In a world saturated with reality TV, Al has said that The Simpsons is one of the few things left on television that isn’t “a bunch of people trying to have sex on a tropical island.” Is its appeal that it’s essentially an old-fashioned sitcom? “That’s it,” says Al. “This show is about a family and most people can identify with having a family. The characters aren’t perfect, but what family is perfect?

“Writing for animation, the characters don’t age. We’d never do that. It was a deliberate move, and a genius stroke, to create a family of very simple animated characters. Any child can draw The Simpsons. That’s so they stand out against the other characters; you’ll always spot Homer in a Springfield crowd scene. They are unusual yellow figures with an overbite, but people identify with them. A lot of the inspiration came from the Muppets; lots of expression with very little movement.”

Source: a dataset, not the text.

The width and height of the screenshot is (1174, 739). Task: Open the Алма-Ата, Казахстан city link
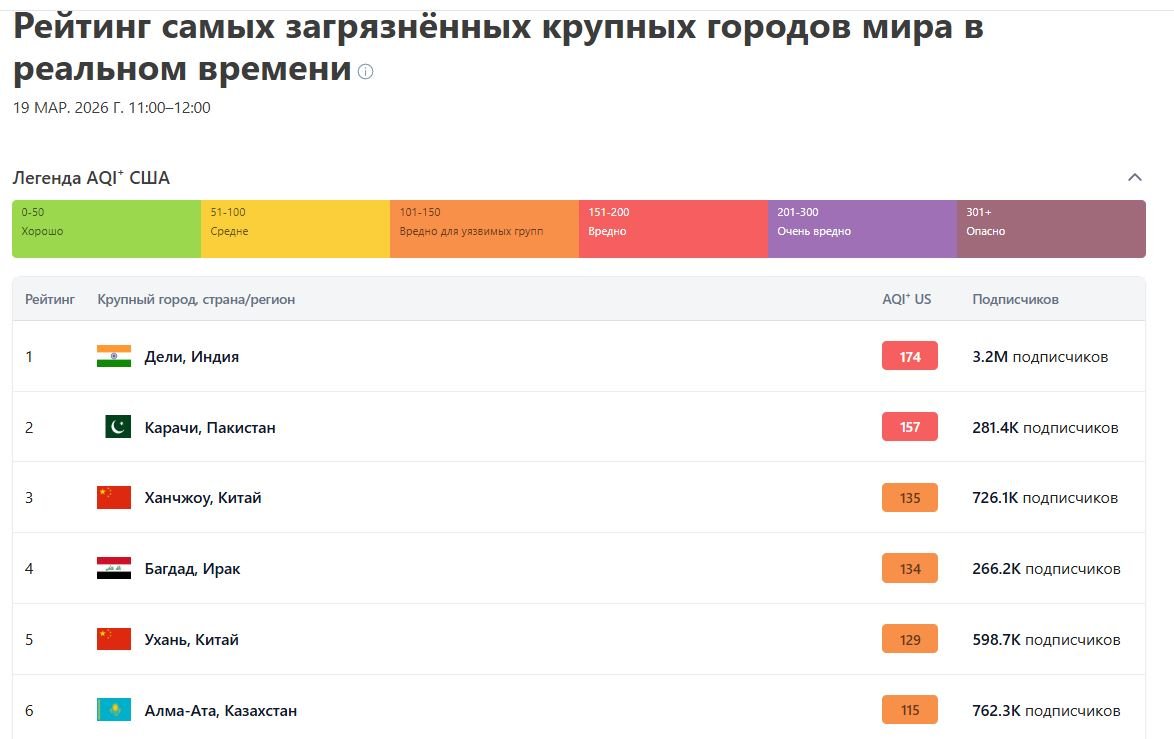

The widespread appeal of The Simpsons spans generations of viewers. “Kids and adults enjoy it for different reasons,” says Al. “We write it primarily for adults. We don’t show anything offensive, but we don’t shy away from cultural references that kids won’t understand. There has been an enormous renaissance in animation; Pixar productions like The Incredibles are loved by both adults and kids.”

When The Simpsons began, the production team played down the identities of the voice actors, so the characters could exist in their own world. But today there are regular guest appearances by everyone from Bono to Tony Blair.

“We have great voice actors – that’s always been a strength of the show,” says Al. “I grew up watching cartoons like Bugs Bunny and, for me, the voices were the characters. That’s still the case generally with animation. Nobody watches The Simpsons for the celebrities, but we’re very lucky to get the guests we do. There are some I’ve been thrilled with, like the Beatles. How cool is that? One of our biggest coups was Thomas Pynchon, America’s most reclusive author. In the show he wore a paper bag over his head but it’s his voice.”

He’s not revealing who may crop up in the new series, but could be saving that for Friday’s question-and-answer session. Al is looking forward to his Bradford visit and is excited to hear about original Wallace And Gromit figures on display in the museum. “I’m a big Nick Park fan. I love The Wrong Trousers – it has an element of Buster Keaton,” he says. “I’ve heard great things about your animation festival. We don’t really have those in America, it’s more a European thing.”

Finally, the obvious question, but one most Simpsons fans probably want to know: Is there going to be another movie?

“If we get an idea for a movie that’s good enough, then yes,” says Al. “For now our focus is on finishing this series.”

Al Jean in Conversation is at Pictureville Cinema, the National Media Museum, on Thursday at 2pm.